Glucocorticoid receptors and inhibition of neonatal mouse dermal fibroblast growth in primary culture.

Primary cultures of dermal fibroblasts from neonatal mice were used to investigate some of the anti-inflammatory effects of glucocorticoids in vitro as influenced by the genetic background of two different strains of mice (A/J and C47 Bl/6J). Fibroblasts were cultured in the absence or presence of various glucocorticoids for 2-7 days. After 4-7 days in the presence of steroid, DNA synthesis was reduced by 50-85% while protein synthesis was inhibited by 50-60%. Corticosterone produced a dose-dependent inhibition of DNA synthesis in these cells with a 50% reduction occurring at 10 nM. Specific, high affinity, low capacity binding proteins for [3H]dexamethasone or [3H]triamcinolone acetonide were identified in the cytoplasm of neonatal dermal fibroblasts which had an apparent Kd of 9 nM and approximately 5,200-6,400 binding sites/cell.

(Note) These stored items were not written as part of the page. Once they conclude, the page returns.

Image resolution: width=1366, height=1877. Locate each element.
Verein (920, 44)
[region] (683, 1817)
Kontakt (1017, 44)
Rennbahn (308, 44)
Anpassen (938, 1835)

Sedimentation analysis of the [3H]triamcinolone acetonide-receptor complexes on low salt glycerol gradients exhibited binding in the 7 to 8 S region of the gradients. These studies demonstrate that inhibition of growth of primary cultures of mouse neonatal dermal fibroblasts by glucocorticoids is probably mediated by a receptor-mediated pathway, and that this primary culture system might be useful in delineating other anti-inflammatory effects of glucocorticoids in vitro.